Throughout my cinemaphile life I've seen my share of bad movies. Some of them are even ones that I like for pure nostalgic reasons, or because I like to root for the underdog that's going uop against the deep pockets of the Hollywood machine, or because the premise is so absurdly high concept ("Look! Giant leeches!"), I can't help but like the chutzpah of the filmmaker that somehow found the investors and crew to make his or her vision. Believe it or not, bad movies can sometimes be good.
The films compiled in 150 Movies You Should Die Before You See reads like a list of the video store damned. The Evil Brain From Outer Space. Nudist Colony of the Dead. The Wasp Woman. The infamous Cannibal Holocaust. The improbable Werewolf in a Girls' Dormatory. The original Red Dawn. Wha? Red Dawn's in this book? Screw that! Red Dawn's awesome!
But that's part of the fun that author Steve Miller puts into 150 Movies You Should Die Before You See. In his foreward Miller gets it off his chest immediately that "I may be having fun at the expense of their movies in this book, but it wouldn't exist if not for some filmmakers who have made bad movies for which I have genuine affection."
Well, if Steve Miller can be a bigger man I can too. Alright then, I'll admit that Red Dawn is slightly improbable in its premise. Just a little bit.
Miller breaks his book up into 15 chapters, like the first one: "Exhibits in Bad Movie Museum". Here he displays off the textbook examples of stinky cinema, the ones that film professors show to scare budding filmmakers about the dangers of making truly bad movies: Battlefield Earth (2000), Bride of the Monster (1955), Creature with the Atom Brain (1955), Hideous! (1997) and Troll 2 (1990). For each of the 150 movies he lists throughout the book, Miller gives you an overview of who starred in the picture, who made it, and then breaks down its badness into why it sucks, what the worst part of the flick was, an example of the dialogue, some trivia about the production, a thumbs down score and a trivia question to mull over. Each movie gets about a page and a half of content, so you're hitting the high notes (or the low ones, I guess) of each movie before moving on to the next putrid production.

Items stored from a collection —

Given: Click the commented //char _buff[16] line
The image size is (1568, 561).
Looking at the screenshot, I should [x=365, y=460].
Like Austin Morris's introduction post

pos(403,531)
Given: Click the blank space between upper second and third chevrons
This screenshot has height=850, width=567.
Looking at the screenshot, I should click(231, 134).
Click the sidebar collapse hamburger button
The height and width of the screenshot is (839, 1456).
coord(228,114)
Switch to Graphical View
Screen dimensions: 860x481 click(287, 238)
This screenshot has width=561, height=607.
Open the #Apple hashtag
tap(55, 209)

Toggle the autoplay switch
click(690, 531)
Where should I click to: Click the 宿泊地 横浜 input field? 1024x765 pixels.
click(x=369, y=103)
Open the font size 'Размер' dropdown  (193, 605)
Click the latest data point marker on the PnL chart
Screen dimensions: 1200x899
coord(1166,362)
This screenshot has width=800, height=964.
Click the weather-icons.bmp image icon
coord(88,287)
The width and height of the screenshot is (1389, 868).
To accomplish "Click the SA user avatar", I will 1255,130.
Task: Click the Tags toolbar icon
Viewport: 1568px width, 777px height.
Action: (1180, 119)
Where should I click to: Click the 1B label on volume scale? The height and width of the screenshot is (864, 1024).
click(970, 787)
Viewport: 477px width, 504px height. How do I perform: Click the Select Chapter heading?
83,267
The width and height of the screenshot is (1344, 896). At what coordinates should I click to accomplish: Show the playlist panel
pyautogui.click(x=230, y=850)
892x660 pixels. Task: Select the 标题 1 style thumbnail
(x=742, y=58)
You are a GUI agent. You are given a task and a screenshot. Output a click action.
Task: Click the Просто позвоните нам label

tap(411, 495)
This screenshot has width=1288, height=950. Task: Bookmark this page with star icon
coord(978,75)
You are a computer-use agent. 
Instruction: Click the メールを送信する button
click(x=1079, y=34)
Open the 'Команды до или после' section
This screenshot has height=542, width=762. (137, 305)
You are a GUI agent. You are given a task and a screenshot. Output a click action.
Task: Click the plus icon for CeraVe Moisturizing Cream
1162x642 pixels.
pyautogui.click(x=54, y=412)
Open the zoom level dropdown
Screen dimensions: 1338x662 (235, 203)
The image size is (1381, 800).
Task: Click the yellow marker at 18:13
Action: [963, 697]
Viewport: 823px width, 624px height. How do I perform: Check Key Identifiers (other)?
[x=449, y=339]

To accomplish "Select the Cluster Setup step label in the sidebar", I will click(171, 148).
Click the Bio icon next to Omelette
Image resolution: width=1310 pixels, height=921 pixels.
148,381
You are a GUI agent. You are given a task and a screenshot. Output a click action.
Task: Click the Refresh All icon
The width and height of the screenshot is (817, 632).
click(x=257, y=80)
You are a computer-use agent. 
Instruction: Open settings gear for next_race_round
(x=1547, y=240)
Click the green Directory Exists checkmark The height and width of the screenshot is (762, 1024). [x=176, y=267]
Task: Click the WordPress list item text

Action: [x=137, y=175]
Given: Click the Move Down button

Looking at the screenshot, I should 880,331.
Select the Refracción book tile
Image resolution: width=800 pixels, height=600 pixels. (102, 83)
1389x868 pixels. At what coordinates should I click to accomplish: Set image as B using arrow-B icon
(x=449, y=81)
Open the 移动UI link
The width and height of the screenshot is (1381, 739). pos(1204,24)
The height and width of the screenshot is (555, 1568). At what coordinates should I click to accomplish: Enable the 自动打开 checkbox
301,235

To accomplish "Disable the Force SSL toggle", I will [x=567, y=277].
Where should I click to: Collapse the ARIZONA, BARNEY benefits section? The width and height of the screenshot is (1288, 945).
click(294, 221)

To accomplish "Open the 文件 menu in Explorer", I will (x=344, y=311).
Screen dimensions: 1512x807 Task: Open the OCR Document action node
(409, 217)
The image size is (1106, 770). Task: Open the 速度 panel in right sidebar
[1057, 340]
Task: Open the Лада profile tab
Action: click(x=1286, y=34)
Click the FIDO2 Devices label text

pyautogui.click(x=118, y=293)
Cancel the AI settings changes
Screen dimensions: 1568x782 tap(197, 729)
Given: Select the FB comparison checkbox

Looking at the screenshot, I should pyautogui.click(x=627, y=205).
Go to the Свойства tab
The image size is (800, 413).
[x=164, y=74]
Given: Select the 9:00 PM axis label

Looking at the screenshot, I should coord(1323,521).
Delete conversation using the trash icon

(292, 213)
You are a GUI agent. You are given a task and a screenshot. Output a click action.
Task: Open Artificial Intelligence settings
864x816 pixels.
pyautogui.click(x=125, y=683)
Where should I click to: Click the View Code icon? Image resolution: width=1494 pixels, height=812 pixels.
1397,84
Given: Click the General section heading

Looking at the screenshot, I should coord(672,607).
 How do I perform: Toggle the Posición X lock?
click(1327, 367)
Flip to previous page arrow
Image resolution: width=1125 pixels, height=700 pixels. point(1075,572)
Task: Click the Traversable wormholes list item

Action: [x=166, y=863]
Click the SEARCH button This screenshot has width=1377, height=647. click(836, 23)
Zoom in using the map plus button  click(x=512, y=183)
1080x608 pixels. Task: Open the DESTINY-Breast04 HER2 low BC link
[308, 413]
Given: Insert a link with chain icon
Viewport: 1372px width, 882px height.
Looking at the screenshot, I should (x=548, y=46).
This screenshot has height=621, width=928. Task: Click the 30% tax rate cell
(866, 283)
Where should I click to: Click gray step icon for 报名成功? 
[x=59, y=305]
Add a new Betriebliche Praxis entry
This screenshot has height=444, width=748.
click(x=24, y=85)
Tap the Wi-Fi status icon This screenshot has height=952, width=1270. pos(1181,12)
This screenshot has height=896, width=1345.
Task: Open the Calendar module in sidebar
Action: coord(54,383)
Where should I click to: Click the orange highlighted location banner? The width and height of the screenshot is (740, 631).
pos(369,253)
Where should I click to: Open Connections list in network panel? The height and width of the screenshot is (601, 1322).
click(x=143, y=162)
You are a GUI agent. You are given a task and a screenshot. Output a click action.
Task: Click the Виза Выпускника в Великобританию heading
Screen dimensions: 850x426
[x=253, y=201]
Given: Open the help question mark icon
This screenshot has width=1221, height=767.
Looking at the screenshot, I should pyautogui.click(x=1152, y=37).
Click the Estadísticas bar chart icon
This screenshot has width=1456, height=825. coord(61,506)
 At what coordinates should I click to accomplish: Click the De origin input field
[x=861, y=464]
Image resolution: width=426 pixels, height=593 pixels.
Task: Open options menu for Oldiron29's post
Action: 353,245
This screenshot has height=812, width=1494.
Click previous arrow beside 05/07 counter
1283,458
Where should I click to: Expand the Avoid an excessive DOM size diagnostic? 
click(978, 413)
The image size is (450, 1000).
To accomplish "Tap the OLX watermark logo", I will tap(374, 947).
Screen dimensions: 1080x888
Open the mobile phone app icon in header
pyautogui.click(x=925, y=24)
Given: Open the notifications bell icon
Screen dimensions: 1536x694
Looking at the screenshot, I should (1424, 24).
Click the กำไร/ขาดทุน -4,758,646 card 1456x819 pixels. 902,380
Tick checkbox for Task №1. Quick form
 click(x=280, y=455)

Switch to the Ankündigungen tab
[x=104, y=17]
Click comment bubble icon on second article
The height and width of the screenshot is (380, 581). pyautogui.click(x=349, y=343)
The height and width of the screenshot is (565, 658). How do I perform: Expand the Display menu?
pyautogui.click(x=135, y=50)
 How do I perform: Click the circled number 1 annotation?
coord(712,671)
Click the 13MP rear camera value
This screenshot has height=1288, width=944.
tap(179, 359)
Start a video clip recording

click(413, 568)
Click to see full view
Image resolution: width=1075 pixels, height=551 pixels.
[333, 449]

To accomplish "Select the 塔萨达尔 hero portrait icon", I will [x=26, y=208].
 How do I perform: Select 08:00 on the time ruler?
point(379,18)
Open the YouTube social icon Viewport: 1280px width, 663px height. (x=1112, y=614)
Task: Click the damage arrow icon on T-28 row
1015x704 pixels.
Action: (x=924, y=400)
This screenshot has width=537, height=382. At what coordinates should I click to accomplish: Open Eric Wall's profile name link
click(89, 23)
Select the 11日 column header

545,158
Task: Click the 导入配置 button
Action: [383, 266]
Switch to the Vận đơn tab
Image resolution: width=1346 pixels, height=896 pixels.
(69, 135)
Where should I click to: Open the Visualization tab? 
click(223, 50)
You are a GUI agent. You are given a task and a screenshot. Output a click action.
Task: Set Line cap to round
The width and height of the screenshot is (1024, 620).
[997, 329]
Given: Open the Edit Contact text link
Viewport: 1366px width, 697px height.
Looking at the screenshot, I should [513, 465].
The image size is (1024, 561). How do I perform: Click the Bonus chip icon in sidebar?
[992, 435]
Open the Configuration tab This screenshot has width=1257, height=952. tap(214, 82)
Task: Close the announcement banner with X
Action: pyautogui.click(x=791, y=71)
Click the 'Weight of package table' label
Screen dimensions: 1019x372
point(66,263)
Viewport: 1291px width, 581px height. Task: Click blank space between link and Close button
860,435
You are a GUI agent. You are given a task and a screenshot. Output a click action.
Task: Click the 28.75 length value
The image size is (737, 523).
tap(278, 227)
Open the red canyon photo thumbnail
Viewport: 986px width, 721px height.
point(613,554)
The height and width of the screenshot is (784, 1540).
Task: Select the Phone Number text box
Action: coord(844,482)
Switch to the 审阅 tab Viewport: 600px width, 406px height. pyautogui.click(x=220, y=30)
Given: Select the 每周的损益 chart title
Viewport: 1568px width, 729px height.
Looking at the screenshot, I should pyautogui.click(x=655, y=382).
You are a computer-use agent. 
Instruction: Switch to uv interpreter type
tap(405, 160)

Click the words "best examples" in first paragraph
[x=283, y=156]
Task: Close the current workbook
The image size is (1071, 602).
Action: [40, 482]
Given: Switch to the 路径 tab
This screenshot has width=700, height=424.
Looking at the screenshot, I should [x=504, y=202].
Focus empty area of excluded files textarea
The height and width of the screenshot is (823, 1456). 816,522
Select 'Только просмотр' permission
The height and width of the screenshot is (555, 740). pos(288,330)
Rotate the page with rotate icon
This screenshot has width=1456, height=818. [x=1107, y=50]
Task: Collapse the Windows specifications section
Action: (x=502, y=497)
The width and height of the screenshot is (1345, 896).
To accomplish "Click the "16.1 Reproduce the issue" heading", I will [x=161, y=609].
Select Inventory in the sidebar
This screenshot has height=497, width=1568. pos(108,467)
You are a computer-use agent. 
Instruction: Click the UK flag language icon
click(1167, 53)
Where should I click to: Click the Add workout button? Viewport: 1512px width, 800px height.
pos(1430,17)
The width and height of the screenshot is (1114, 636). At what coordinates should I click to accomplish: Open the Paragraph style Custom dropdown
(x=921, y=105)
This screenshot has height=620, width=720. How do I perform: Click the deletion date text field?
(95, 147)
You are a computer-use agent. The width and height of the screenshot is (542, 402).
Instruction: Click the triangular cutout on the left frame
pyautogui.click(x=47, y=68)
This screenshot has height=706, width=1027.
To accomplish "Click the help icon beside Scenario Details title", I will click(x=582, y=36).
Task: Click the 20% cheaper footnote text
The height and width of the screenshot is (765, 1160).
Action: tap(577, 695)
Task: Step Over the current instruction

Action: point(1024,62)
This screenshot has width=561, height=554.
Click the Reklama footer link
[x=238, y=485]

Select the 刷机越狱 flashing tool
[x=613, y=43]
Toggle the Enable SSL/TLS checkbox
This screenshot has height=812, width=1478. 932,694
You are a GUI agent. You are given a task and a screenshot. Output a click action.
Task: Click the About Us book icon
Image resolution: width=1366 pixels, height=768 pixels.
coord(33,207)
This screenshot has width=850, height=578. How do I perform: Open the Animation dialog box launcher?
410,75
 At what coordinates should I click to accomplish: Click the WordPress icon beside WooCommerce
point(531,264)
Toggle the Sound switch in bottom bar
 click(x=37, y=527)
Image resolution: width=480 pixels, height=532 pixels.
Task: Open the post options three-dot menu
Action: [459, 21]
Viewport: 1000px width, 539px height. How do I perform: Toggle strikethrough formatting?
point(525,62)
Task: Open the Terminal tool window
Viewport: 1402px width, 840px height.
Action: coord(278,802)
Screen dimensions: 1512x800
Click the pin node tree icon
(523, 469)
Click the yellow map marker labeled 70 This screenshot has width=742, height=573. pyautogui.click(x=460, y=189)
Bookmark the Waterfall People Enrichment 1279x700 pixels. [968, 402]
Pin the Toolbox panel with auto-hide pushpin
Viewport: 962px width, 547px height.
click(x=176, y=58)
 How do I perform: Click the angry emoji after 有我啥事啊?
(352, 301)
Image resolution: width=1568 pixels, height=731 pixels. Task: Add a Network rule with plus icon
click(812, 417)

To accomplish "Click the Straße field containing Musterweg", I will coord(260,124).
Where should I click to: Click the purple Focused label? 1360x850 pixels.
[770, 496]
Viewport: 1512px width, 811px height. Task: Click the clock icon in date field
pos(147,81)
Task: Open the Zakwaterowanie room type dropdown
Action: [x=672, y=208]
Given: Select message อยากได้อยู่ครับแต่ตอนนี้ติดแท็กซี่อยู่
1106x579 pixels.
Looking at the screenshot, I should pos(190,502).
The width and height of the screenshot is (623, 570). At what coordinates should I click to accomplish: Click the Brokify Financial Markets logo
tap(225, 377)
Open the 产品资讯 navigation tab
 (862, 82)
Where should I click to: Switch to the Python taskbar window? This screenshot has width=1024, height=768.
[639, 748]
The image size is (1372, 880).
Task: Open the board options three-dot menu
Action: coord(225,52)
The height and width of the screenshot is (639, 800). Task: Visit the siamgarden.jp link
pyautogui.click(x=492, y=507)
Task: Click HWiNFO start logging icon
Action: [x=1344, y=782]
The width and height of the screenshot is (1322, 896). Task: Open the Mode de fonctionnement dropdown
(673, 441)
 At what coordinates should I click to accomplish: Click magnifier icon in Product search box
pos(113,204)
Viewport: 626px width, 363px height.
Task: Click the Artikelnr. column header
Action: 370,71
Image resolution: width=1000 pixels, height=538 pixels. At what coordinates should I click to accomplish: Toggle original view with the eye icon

EXERCISE DIRECTIONS — Write out the full book review that appears before the items, word for word.

WRITTEN ANSWER —
Throughout my cinemaphile life I've seen my share of bad movies. Some of them are even ones that I like for pure nostalgic reasons, or because I like to root for the underdog that's going uop against the deep pockets of the Hollywood machine, or because the premise is so absurdly high concept ("Look! Giant leeches!"), I can't help but like the chutzpah of the filmmaker that somehow found the investors and crew to make his or her vision. Believe it or not, bad movies can sometimes be good.
The films compiled in 150 Movies You Should Die Before You See reads like a list of the video store damned. The Evil Brain From Outer Space. Nudist Colony of the Dead. The Wasp Woman. The infamous Cannibal Holocaust. The improbable Werewolf in a Girls' Dormatory. The original Red Dawn. Wha? Red Dawn's in this book? Screw that! Red Dawn's awesome!
But that's part of the fun that author Steve Miller puts into 150 Movies You Should Die Before You See. In his foreward Miller gets it off his chest immediately that "I may be having fun at the expense of their movies in this book, but it wouldn't exist if not for some filmmakers who have made bad movies for which I have genuine affection."
Well, if Steve Miller can be a bigger man I can too. Alright then, I'll admit that Red Dawn is slightly improbable in its premise. Just a little bit.
Miller breaks his book up into 15 chapters, like the first one: "Exhibits in Bad Movie Museum". Here he displays off the textbook examples of stinky cinema, the ones that film professors show to scare budding filmmakers about the dangers of making truly bad movies: Battlefield Earth (2000), Bride of the Monster (1955), Creature with the Atom Brain (1955), Hideous! (1997) and Troll 2 (1990). For each of the 150 movies he lists throughout the book, Miller gives you an overview of who starred in the picture, who made it, and then breaks down its badness into why it sucks, what the worst part of the flick was, an example of the dialogue, some trivia about the production, a thumbs down score and a trivia question to mull over. Each movie gets about a page and a half of content, so you're hitting the high notes (or the low ones, I guess) of each movie before moving on to the next putrid production.